Continue the Bible study passage on David's handling of Amnon and Absalom, picking up after its final sentence.

**Supplied text**
◆ ◆ ◆ ◆ ◆
Note: “The shameful crime of Amnon, the first-born, was permitted by David to pass unpunished and unrebuked. The law pronounced death upon the adulterer, and the unnatural crime of Amnon made him doubly guilty. But David, self-condemned for his own sin, failed to bring the offender to justice.” Patriarchs and Prophets, 727.



  • How was Amnon brought to justice? 2 Samuel 13:28, 29, 32. What warning should parents and church leaders heed from observing the character and outcome of Amnon?

Note: “Like other sons of David, Amnon had been left to selfish indulgence. He had sought to gratify every thought of his heart, regardless of the requirements of God. Notwithstanding his great sin, God had borne long with him. For two years he had been granted opportunity for repentance; but he continued in sin, and with his guilt upon him, he was cut down by death, to await the awful tribunal of the judgment. …

“When parents or rulers neglect the duty of punishing iniquity, God Himself will take the case in hand. His restraining power will be in a measure removed from the agencies of evil, so that a train of circumstances will arise which will punish sin with sin.” Patriarchs and Prophets, 727, 728.

  • How can we avoid the same mistakes David committed in mishandling the case of Absalom? 2 Samuel 13:38, 39; 14:21–24, 28.

Note: “The evil results of David’s unjust indulgence toward Amnon were not ended, for it was here that Absalom’s alienation from his father began. After he fled to Geshur, David, feeling that the crime of his son demanded some punishment, refused him permission to return. And this had a tendency to increase rather than to lessen the inextricable evils in which the king had come to be involved.” Patriarchs and Prophets, 728.

‘’[After being permitted to return to Jerusalem] Absalom lived two years in his own house, but banished from the court. His sister dwelt with him, and her presence kept alive the memory of the irreparable wrong she had suffered. … It was not wise for the king to leave a man of Absalom’s character—ambitious, impulsive, and passionate—to brood for two years over supposed grievances. And David’s action in permitting him to return to Jerusalem, and yet refusing to admit him to his presence, enlisted in his behalf the sympathies of the people.” lbid., 729.



  • What factors made Absalom attractive to the people, and how did he craftily use these to his advantage when the unsuspecting king had accepted him back into his court? 2 Samuel 14:25, 26; 15:1–6.

Note: “With the memory ever before him of his own transgression of the law of God, David seemed morally paralyzed. … The influence of David’s listlessness and irresolution extended to his subordinates; negligence and delay characterized the administration of justice. Absalom artfully turned every cause of dissatisfaction to his own advantage.” Patriarchs and Prophets, 729.
◆ ◆ ◆ ◆ ◆
**Information provided**
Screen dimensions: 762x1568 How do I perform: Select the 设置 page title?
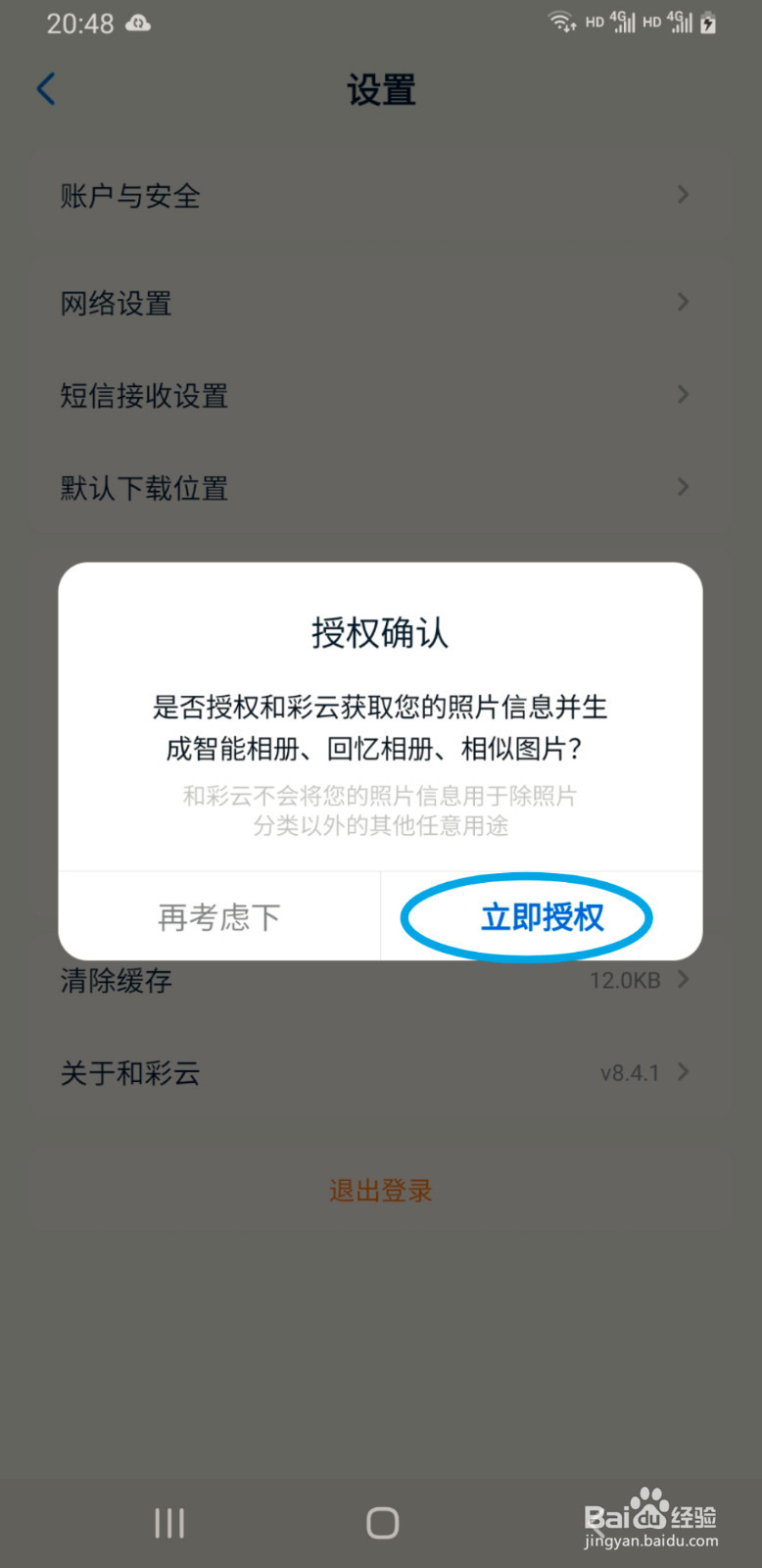pos(381,90)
◆ ◆ ◆ ◆ ◆
**Response for this exercise**
“Fomented by the artful insinuations of the prince, discontent with the government was fast spreading. The praise of Absalom was on the lips of all. … The king, blinded by affection for his son, suspected nothing. The princely state which Absalom had assumed, was regarded by David as intended to do honor to his court—as an expression of joy at the reconciliation.” Ibid., 730.

  • Relate the hypocritical plot of Absalom. 2 Samuel 15:7–12.

Note: “Absalom’s crowning act of hypocrisy was designed not only to blind the king but to establish the confidence of the people, and thus to lead them on to rebellion against the king whom God had chosen.” Patriarchs and Prophets, 730.



  • Relate the startling news brought to David, and the strategic steps he took. 2 Samuel 15:13–17. What was his aim in taking this action?

Note: “In his great peril David shook off the depression that had so long rested upon him, and with the spirit of his earlier years he prepared to meet this terrible emergency. Absalom was mustering his forces at Hebron, only twenty miles away. The rebels would soon be at the gates of Jerusalem.

“From his palace David looked out upon his capital—’beautiful for situation, the joy of the whole earth … the city of the great King’ (Psalm 48:2). He shuddered at the thought of exposing it to carnage and devastation. Should he call to his help the subjects still loyal to his throne, and make a stand to hold his capital? Should he permit Jerusalem to be deluged with blood? His decision was taken. The horrors of war should not fall upon the chosen city. He would leave Jerusalem, and then test the fidelity of his people, giving them an opportunity to rally to his support. In this great crisis it was his duty to God and to his people to maintain the authority with which Heaven had invested him. The issue of the conflict he would trust with God.” Patriarchs and Prophets, 731.

  • In this tragic hour, how was David comforted by the faith of men such as lttai the Gittite? 2 Samuel 15:18–23.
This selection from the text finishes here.